Planet of the Humans sets up renewable energy as a strawman, and then uses misleading facts that are selected out of context to make his case. The question should not be, "can solar panels and wind turbines solve everything?" but rather, "is renewable energy a better alternative than the coal and natural gas that it offsets?".
Regarding the misleading statements -- to just take a few examples: (1) He quotes a product vendor as saying "some solar panels are only designed to last 10 years". Silicon wafer-based (monocrystalline or polycrystalline) cells make up 99% of solar panels used in power applications last many decades. Anecdotally, I have a solar panel built in the early 1980s that is in use at my home powering a ventilation fan, and its output is more or less what it was when I bought it used in 1989. The solar panels that provide more than 100% of the electricity for our home were installed in 2007, now 13 years ago. There has been no problems with these, no noticeable decrease in power (we monitor it monthly). Serious studies of PV degradation have come up with a median figure of 0.5% per year. At this rate, after 20 years, a 300 watt solar panel drops in power output to 267 watts. Far from toxic waste at that point -- probably ready to go another 20 years.
(2) The film chides Apple for saying they get 100% of their electricity from renewable energy by noting that there are still power lines that go to their facilities. So what? These are not contradictory. If your solar panels inject into the grid more electricity than your facility uses, it's reasonable to say that 100% of your electricity comes from renewables.
(3) The film claims multiple times that renewable energy technologies take so much energy to make that you'd be better off just burning the fossil fuel. This is just flat wrong. As of 2005, rooftop solar electric system have an energy payback period of 1 to 4 years and with more efficient production and higher cell efficiencies are even higher now.

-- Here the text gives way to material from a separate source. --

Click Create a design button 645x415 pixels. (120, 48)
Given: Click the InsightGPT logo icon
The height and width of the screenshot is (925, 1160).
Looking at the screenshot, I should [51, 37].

He takes potshots at biomass because a biomass plant that he surreptitiously films burns trees. Some do, some don't. And it's not always bad to burn trees. In much of the West our forests would be healthier and have a lot less fire hazard if some second and third-growth trees were thinned, keeping healthy ones. We've had 100 years of forest mismanagement that focused too much on fighting forest fires, leaving our forests as tinderboxes. In Thailand most sugar mills have biomass cogeneration powered by mountains of bagasse left over from crushing sugar cane. These power plants create both the steam and heat used to process sugar, as well as generate enough electricity to shut down four or five large coal power plants. Left to pile up, bagasse is a fire hazard that needs to be carefully managed to avoid self combustion.

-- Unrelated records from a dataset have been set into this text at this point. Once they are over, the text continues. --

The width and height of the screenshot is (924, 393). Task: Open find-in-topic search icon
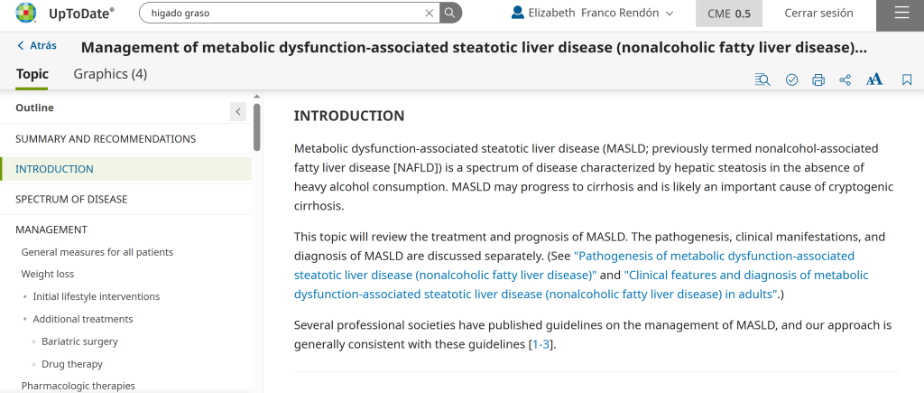point(762,80)
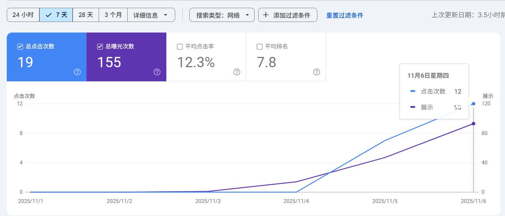Click help icon on 总点击次数 card
This screenshot has width=505, height=216.
pos(77,72)
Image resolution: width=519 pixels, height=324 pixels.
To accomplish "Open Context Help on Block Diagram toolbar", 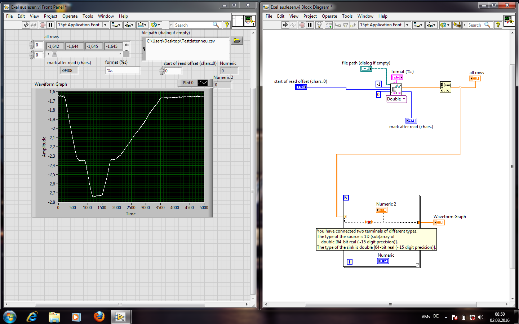I will 498,25.
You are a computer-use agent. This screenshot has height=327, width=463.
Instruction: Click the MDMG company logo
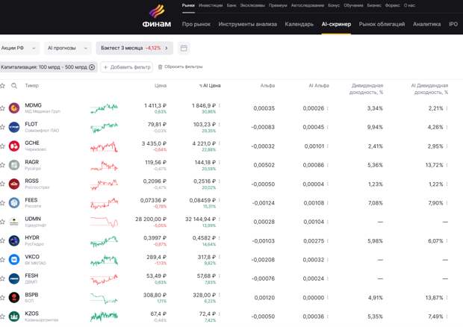14,109
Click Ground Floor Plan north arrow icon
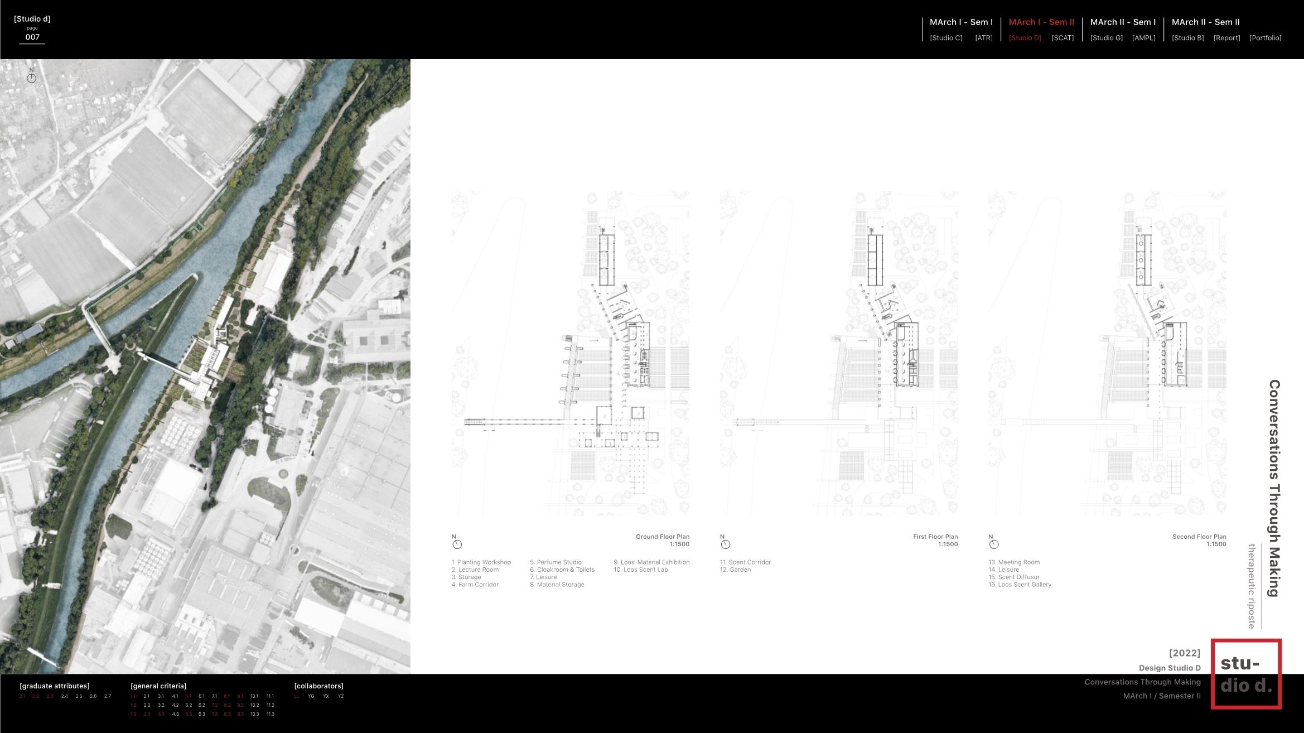Viewport: 1304px width, 733px height. (x=457, y=544)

(4) Electric cars are chided for being powered by fossil fuel power plants. OK -- some are. But even so, they produce lower emissions per mile than gasoline engines. A modern gas CCGT plant is around 53% efficient. Gasoline engines around 20%. Even accounting for electrical transmission losses and battery charge/discharge efficiency electric cars are more efficient. Emissions are also a lot easier to control at a single point source than tens of thousands of tailpipes.
At a time when we need to be seriously thinking about a green stimulus package, this film undermines the scientific case for this by mudding the waters with lots of nonsense.